26. — Water and Water Courses — Civil Law — Common Law.
The common law rule to the extent that it assigned the beds of non-tidal navigable streams to the riparian owners, upon abandonment, was adopted in 1840 as being consistent with the then jurisprudence of the State and in harmony with existing conditions.
27. — Judicial Knowledge — Water and Water Courses.
The court will take judicial knowledge that there are thousands of miles of river beds owned by the State which would not have been so owned except for the act of 1837, modifying both the civil and common law.
28. — Common Law — Tidewater — River Beds — Title.

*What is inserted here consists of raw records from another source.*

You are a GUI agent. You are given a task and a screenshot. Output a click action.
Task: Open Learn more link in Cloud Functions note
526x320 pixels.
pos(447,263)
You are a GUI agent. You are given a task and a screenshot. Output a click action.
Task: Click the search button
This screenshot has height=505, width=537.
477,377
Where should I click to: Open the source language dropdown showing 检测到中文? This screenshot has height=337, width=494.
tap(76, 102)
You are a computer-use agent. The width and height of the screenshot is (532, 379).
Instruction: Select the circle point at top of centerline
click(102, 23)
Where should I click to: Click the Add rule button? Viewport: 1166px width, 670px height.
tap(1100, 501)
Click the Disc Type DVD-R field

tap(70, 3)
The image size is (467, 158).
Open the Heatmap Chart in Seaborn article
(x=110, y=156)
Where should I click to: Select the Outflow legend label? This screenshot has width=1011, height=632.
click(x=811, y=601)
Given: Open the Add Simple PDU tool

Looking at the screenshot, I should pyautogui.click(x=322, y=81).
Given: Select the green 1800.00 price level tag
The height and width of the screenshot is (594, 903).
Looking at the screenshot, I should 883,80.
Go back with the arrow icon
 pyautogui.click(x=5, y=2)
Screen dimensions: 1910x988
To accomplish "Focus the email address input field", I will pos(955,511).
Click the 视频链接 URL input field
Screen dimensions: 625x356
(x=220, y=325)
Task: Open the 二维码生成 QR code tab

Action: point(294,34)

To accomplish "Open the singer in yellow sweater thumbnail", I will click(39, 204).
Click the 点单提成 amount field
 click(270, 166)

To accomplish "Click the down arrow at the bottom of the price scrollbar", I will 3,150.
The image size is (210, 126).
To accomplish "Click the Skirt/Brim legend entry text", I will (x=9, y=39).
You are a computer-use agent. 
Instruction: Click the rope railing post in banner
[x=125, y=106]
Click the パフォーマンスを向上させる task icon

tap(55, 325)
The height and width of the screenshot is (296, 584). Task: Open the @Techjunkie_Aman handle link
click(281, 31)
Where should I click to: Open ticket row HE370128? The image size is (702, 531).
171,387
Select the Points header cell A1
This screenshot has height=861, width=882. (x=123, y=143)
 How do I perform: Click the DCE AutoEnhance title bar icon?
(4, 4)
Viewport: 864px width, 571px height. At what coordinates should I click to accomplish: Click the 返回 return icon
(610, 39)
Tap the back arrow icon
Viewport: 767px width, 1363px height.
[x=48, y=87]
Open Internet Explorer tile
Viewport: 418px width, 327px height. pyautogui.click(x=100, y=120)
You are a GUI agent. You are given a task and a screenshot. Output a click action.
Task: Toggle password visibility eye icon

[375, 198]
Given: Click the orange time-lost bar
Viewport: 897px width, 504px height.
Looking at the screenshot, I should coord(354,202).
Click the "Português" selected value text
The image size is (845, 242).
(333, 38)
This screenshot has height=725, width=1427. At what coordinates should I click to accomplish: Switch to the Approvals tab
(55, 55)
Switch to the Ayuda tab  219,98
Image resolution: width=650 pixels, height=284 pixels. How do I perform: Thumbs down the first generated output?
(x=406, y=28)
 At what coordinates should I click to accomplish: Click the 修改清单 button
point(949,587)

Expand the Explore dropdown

The claimed rule of common law to the effect that the title to the abandoned bed of tidal streams became the property of the sovereign was not adopted as to streams above the ebb and flow of the tide, by the act of 1840.
29. — Common Law — Riparian Owners — Abandoned River Beds.
The rule of common law, that abandoned beds on non-tidal navigable streams are the property of the riparian owners, regardless of navigability, being in complete harmony with the Mexican Civil Law, and also consistent with all our grants, whether Mexican or subsequent, should be applied to all streams above tidewater, navigable in law or in fact.
30. — Civil and Common Law — Abandoned River Bed — Riparion Owner — Erosion.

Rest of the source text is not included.